§ EXERCISE AIM
Please repeat every line of the records below word for word, leaving out the pictures.

(Records for locating displayed items)
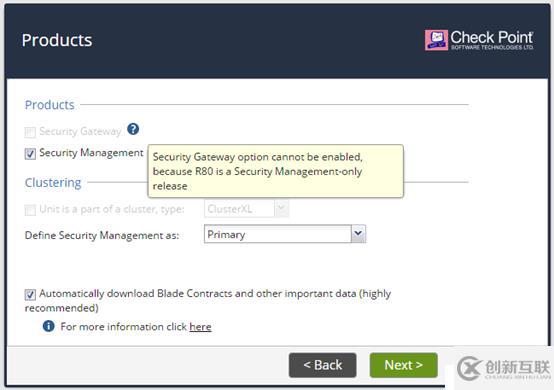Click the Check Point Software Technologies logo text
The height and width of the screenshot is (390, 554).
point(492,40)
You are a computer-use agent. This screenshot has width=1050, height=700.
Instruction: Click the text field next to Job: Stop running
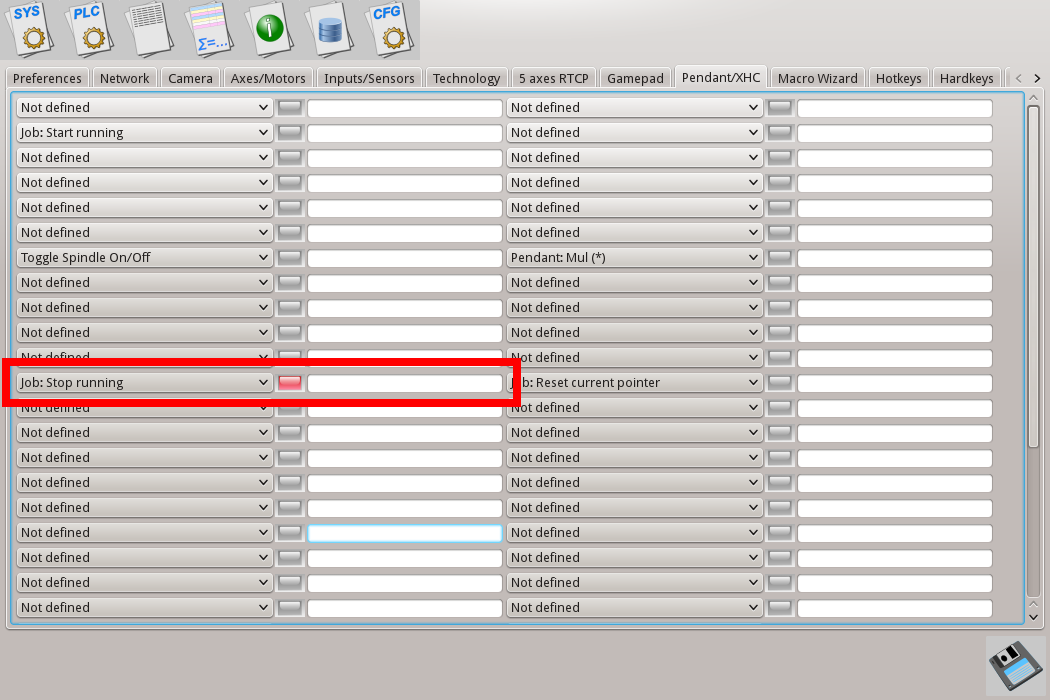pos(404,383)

§ THE RESULT
Click the Check Point Software Technologies logo text
The height and width of the screenshot is (390, 554).
point(492,40)
You are a computer-use agent. This screenshot has width=1050, height=700.
Instruction: Click the text field next to Job: Stop running
pos(404,383)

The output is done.